## Your instructions
Reproduce, unchanged, the lines of the entries below from the line containing "Task: Enable the" up to and including the line containing "will tap(573, 298).".

## Data to process
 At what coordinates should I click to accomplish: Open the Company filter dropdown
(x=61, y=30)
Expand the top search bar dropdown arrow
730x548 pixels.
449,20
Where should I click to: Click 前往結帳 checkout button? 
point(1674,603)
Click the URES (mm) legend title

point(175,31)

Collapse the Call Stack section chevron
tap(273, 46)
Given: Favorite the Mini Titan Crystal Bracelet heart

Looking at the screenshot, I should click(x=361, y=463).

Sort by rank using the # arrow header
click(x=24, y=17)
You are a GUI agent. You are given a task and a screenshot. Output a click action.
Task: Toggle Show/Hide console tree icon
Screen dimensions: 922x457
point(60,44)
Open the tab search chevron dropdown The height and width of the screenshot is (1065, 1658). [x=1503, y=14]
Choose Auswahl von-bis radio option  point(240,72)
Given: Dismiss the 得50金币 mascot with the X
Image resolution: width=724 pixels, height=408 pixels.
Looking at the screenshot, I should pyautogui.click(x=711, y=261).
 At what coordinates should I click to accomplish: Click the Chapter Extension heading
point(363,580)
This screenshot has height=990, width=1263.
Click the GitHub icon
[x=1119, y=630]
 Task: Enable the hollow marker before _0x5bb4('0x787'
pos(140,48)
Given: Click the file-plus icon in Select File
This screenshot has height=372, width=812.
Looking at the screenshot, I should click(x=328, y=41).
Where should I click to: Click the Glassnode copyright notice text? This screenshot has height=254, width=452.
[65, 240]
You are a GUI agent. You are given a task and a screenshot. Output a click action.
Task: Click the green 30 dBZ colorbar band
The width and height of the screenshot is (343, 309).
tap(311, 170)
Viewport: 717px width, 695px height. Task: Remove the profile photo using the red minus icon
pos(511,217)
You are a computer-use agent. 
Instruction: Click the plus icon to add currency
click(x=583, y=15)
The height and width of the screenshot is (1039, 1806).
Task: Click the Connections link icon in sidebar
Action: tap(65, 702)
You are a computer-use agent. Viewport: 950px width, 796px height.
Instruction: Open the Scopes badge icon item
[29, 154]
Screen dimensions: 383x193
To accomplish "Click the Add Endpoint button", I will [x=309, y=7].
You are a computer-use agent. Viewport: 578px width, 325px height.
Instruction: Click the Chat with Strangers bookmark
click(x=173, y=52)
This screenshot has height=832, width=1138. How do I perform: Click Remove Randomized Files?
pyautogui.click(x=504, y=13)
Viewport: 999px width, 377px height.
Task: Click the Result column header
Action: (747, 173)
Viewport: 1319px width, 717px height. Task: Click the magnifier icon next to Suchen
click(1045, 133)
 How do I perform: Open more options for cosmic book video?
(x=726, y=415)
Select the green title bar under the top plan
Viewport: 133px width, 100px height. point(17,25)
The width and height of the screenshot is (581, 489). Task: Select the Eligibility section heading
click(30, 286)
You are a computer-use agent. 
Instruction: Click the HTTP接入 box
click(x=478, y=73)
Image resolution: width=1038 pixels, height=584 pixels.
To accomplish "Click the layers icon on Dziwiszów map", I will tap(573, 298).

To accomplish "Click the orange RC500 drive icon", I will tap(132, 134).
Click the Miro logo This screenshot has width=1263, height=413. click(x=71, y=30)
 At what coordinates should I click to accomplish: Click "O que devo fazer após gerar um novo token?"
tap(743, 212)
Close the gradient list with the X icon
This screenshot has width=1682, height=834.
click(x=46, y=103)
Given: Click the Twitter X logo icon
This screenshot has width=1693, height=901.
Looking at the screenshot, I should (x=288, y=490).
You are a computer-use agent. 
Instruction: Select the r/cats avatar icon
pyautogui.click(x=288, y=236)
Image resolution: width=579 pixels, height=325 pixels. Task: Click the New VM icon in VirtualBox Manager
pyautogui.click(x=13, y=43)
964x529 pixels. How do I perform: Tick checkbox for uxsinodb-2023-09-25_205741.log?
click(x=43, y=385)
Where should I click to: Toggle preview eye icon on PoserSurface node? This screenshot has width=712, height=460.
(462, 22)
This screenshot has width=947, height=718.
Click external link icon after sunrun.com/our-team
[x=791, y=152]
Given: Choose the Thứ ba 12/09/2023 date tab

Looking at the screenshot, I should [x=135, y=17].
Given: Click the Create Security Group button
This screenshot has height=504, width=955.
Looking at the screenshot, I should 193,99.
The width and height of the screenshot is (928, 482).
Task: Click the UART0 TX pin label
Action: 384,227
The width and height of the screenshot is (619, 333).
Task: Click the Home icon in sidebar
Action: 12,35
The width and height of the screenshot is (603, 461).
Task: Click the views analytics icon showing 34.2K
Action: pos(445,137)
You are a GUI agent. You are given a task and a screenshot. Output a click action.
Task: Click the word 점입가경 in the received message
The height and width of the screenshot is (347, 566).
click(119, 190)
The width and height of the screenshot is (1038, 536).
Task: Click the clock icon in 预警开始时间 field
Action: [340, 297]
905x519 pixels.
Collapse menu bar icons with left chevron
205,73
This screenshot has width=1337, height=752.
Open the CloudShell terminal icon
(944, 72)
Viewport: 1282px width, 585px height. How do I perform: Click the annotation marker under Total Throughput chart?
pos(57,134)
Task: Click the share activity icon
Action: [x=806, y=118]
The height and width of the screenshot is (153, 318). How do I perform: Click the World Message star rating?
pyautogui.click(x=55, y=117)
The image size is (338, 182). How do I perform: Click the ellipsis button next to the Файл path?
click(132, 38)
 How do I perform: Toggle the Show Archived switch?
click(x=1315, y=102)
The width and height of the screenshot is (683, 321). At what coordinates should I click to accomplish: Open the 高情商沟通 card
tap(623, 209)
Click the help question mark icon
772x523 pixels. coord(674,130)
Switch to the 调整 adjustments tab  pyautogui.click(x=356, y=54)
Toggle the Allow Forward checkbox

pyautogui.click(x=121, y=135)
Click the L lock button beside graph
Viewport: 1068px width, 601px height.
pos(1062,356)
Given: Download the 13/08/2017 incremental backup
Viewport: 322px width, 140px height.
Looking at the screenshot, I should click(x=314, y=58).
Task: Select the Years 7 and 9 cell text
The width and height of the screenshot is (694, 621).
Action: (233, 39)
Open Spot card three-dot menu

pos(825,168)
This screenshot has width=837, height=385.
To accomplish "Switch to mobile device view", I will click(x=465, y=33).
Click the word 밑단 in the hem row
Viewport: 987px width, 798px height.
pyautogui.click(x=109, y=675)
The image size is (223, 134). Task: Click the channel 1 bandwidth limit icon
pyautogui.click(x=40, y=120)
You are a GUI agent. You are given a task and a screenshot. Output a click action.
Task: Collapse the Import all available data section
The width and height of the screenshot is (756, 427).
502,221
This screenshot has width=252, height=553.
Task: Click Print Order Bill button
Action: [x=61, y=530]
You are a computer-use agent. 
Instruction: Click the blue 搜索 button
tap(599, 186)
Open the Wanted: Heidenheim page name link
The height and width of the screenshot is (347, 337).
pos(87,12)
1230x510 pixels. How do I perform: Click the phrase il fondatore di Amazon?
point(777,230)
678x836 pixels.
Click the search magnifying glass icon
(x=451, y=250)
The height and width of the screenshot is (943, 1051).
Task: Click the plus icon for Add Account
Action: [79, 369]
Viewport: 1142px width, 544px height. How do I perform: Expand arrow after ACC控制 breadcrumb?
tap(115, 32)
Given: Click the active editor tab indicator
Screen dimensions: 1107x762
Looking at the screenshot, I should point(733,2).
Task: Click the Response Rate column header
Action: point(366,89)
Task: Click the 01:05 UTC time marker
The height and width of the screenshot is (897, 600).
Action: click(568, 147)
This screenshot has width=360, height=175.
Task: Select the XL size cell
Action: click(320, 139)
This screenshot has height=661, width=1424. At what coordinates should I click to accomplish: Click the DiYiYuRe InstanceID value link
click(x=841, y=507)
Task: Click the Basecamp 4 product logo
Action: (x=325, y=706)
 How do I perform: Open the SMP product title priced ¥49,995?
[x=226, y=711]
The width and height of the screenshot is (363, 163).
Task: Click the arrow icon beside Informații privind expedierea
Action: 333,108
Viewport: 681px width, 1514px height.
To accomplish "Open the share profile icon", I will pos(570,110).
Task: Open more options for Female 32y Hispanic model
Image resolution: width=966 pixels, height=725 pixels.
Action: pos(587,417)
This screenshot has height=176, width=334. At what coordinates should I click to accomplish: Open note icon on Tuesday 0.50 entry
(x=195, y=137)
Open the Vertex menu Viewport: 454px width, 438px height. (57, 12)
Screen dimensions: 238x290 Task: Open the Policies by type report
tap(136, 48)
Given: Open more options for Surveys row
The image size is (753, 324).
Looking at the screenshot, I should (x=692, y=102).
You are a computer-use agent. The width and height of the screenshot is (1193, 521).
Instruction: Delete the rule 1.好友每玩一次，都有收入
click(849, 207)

## Output of the exercise
 Task: Enable the hollow marker before _0x5bb4('0x787'
pos(140,48)
Given: Click the file-plus icon in Select File
This screenshot has height=372, width=812.
Looking at the screenshot, I should click(x=328, y=41).
Where should I click to: Click the Glassnode copyright notice text? This screenshot has height=254, width=452.
[65, 240]
You are a GUI agent. You are given a task and a screenshot. Output a click action.
Task: Click the green 30 dBZ colorbar band
The width and height of the screenshot is (343, 309).
tap(311, 170)
Viewport: 717px width, 695px height. Task: Remove the profile photo using the red minus icon
pos(511,217)
You are a computer-use agent. 
Instruction: Click the plus icon to add currency
click(x=583, y=15)
The height and width of the screenshot is (1039, 1806).
Task: Click the Connections link icon in sidebar
Action: tap(65, 702)
You are a computer-use agent. Viewport: 950px width, 796px height.
Instruction: Open the Scopes badge icon item
[29, 154]
Screen dimensions: 383x193
To accomplish "Click the Add Endpoint button", I will [x=309, y=7].
You are a computer-use agent. Viewport: 578px width, 325px height.
Instruction: Click the Chat with Strangers bookmark
click(x=173, y=52)
This screenshot has height=832, width=1138. How do I perform: Click Remove Randomized Files?
pyautogui.click(x=504, y=13)
Viewport: 999px width, 377px height.
Task: Click the Result column header
Action: (747, 173)
Viewport: 1319px width, 717px height. Task: Click the magnifier icon next to Suchen
click(1045, 133)
 How do I perform: Open more options for cosmic book video?
(x=726, y=415)
Select the green title bar under the top plan
Viewport: 133px width, 100px height. point(17,25)
The width and height of the screenshot is (581, 489). Task: Select the Eligibility section heading
click(30, 286)
You are a computer-use agent. 
Instruction: Click the HTTP接入 box
click(x=478, y=73)
Image resolution: width=1038 pixels, height=584 pixels.
To accomplish "Click the layers icon on Dziwiszów map", I will tap(573, 298).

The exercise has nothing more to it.